-- Material to process start --
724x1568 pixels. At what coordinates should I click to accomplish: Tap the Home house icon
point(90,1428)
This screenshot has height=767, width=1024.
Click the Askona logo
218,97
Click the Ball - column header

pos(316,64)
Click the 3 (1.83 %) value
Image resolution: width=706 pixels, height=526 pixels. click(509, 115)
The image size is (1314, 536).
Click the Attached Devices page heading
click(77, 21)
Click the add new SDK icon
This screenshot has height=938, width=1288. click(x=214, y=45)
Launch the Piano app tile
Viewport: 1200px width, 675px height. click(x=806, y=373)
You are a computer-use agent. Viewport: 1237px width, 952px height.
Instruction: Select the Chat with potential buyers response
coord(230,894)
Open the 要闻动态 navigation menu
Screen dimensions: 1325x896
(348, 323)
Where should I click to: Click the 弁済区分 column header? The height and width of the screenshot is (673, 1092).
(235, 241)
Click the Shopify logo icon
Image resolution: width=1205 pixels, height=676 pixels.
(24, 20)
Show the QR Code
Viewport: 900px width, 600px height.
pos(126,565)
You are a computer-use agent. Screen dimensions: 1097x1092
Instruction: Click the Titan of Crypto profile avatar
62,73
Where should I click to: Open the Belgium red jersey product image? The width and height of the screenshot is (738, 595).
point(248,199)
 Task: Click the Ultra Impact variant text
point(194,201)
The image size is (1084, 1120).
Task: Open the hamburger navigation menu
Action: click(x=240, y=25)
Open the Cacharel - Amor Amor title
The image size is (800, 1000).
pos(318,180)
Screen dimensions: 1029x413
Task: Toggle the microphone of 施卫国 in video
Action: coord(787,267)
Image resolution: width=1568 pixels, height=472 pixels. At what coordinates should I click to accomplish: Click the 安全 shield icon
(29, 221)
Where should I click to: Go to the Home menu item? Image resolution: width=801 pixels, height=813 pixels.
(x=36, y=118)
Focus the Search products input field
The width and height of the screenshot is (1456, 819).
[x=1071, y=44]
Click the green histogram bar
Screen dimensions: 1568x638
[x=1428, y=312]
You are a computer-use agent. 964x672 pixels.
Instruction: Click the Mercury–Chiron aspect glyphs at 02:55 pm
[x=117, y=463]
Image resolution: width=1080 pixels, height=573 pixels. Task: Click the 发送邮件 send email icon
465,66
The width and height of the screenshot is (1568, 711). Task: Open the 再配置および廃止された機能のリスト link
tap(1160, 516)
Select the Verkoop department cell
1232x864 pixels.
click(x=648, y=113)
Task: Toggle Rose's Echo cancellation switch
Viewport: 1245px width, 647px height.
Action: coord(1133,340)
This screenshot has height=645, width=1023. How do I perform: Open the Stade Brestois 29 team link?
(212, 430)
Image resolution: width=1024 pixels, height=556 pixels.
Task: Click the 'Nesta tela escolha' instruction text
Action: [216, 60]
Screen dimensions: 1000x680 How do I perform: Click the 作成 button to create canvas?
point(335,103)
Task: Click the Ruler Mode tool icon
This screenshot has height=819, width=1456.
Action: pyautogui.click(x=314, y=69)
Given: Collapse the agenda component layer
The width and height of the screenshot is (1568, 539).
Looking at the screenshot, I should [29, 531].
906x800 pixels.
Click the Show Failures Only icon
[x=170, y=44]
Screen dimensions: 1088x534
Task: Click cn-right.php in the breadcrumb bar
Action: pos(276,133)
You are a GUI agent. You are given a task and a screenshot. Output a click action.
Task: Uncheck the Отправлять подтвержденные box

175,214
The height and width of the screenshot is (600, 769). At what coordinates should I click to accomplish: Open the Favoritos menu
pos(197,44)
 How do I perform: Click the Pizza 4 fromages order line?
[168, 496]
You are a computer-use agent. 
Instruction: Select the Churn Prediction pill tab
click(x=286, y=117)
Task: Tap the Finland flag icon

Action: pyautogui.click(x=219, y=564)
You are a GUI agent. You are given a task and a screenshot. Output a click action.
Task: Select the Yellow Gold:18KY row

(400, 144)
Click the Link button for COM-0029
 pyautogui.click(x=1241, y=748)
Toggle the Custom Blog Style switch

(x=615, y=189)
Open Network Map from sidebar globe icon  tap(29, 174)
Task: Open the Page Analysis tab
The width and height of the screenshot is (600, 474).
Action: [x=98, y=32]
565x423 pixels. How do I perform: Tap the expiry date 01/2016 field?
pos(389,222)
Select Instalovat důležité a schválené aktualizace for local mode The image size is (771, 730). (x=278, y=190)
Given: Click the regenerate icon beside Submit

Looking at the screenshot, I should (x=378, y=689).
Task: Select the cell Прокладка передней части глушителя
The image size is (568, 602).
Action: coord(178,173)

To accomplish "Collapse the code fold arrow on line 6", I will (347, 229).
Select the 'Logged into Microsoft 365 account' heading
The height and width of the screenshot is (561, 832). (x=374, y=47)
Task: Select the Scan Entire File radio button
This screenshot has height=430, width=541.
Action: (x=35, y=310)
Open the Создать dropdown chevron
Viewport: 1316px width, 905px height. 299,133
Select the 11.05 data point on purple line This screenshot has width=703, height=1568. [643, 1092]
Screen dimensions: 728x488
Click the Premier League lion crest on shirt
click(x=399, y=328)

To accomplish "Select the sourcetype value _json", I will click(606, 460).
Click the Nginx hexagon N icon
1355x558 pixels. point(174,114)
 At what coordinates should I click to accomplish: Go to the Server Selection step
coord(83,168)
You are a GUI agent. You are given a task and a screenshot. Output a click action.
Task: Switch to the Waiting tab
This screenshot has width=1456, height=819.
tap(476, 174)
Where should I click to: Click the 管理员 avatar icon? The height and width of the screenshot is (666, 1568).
-- Material to process end --
* [Aim of the task] Reproduce the entries above verbatim, starting at the line with "Task: Click the Ruler Mode tool icon" and ending with the line with "will (347, 229).", both included.

* [Task output]
Task: Click the Ruler Mode tool icon
This screenshot has height=819, width=1456.
Action: pyautogui.click(x=314, y=69)
Given: Collapse the agenda component layer
The width and height of the screenshot is (1568, 539).
Looking at the screenshot, I should [29, 531].
906x800 pixels.
Click the Show Failures Only icon
[x=170, y=44]
Screen dimensions: 1088x534
Task: Click cn-right.php in the breadcrumb bar
Action: pos(276,133)
You are a GUI agent. You are given a task and a screenshot. Output a click action.
Task: Uncheck the Отправлять подтвержденные box

175,214
The height and width of the screenshot is (600, 769). At what coordinates should I click to accomplish: Open the Favoritos menu
pos(197,44)
 How do I perform: Click the Pizza 4 fromages order line?
[168, 496]
You are a computer-use agent. 
Instruction: Select the Churn Prediction pill tab
click(x=286, y=117)
Task: Tap the Finland flag icon

Action: pyautogui.click(x=219, y=564)
You are a GUI agent. You are given a task and a screenshot. Output a click action.
Task: Select the Yellow Gold:18KY row

(400, 144)
Click the Link button for COM-0029
 pyautogui.click(x=1241, y=748)
Toggle the Custom Blog Style switch

(x=615, y=189)
Open Network Map from sidebar globe icon  tap(29, 174)
Task: Open the Page Analysis tab
The width and height of the screenshot is (600, 474).
Action: [x=98, y=32]
565x423 pixels. How do I perform: Tap the expiry date 01/2016 field?
pos(389,222)
Select Instalovat důležité a schválené aktualizace for local mode The image size is (771, 730). (x=278, y=190)
Given: Click the regenerate icon beside Submit

Looking at the screenshot, I should (x=378, y=689).
Task: Select the cell Прокладка передней части глушителя
The image size is (568, 602).
Action: coord(178,173)

To accomplish "Collapse the code fold arrow on line 6", I will (347, 229).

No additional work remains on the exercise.